Data extracted from a collection:
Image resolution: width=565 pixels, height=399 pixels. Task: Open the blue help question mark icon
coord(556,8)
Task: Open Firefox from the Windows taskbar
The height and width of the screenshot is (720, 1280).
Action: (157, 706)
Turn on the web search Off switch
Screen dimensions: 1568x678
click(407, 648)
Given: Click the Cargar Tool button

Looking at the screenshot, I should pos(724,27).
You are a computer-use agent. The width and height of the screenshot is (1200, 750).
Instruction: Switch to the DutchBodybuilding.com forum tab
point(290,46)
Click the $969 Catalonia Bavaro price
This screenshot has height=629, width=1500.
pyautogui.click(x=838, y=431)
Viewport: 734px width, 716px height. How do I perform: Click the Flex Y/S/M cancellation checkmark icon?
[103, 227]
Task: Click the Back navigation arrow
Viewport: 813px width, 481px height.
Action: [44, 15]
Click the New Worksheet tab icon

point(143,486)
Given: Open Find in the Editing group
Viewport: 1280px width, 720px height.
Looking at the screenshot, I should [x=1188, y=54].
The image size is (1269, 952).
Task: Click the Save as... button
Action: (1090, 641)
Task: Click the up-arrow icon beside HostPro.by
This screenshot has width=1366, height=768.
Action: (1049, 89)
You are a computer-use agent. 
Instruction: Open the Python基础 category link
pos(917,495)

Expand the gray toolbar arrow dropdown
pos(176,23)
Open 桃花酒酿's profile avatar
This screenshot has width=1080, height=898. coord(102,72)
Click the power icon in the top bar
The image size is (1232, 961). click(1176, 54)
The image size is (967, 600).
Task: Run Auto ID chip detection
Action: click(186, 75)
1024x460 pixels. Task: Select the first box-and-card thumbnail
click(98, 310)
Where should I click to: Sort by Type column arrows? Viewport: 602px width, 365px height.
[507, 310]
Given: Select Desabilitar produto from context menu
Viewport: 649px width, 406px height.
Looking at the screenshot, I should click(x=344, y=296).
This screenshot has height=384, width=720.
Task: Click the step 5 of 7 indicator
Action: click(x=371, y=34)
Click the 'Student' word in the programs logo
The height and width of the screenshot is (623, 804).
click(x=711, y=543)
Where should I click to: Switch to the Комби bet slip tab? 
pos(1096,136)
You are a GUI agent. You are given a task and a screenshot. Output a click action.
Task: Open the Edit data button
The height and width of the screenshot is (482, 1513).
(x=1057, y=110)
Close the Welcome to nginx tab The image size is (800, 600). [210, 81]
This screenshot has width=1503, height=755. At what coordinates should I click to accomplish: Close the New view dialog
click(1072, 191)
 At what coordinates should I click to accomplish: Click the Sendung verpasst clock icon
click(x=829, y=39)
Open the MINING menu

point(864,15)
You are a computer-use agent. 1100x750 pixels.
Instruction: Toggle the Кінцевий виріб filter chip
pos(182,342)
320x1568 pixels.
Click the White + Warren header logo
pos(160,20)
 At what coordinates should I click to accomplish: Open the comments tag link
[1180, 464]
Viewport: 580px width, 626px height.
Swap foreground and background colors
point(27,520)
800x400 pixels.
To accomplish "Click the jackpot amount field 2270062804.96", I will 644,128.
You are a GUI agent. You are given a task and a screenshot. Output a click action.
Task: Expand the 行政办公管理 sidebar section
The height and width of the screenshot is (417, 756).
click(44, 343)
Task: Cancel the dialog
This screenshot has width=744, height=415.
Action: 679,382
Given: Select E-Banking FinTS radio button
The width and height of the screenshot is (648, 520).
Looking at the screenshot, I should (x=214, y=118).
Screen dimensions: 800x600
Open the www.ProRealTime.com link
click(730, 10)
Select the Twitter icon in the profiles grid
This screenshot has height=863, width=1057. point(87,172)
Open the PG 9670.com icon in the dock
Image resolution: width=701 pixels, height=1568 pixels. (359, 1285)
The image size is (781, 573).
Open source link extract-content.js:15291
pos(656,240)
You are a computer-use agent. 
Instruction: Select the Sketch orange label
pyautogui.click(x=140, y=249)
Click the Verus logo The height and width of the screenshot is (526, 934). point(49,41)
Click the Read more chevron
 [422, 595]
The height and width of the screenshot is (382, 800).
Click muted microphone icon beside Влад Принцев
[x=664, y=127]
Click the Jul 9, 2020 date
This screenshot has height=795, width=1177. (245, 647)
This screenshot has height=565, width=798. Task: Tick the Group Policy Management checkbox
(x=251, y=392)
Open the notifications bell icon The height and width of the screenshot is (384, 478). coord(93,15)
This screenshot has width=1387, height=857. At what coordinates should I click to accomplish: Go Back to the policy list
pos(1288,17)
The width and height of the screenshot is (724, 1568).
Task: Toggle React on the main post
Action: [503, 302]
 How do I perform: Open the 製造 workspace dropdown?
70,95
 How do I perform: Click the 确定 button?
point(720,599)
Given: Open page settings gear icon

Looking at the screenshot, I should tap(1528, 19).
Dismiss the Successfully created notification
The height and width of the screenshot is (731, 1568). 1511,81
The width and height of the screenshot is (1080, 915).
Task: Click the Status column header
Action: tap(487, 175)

* _AIM OF THE TASK_
Copy exactly the line that contains "Given: Open page settings gear icon" and every line after it, up to and including the last line of the records.

* _EXERCISE ANSWER_
Given: Open page settings gear icon

Looking at the screenshot, I should tap(1528, 19).
Dismiss the Successfully created notification
The height and width of the screenshot is (731, 1568). 1511,81
The width and height of the screenshot is (1080, 915).
Task: Click the Status column header
Action: tap(487, 175)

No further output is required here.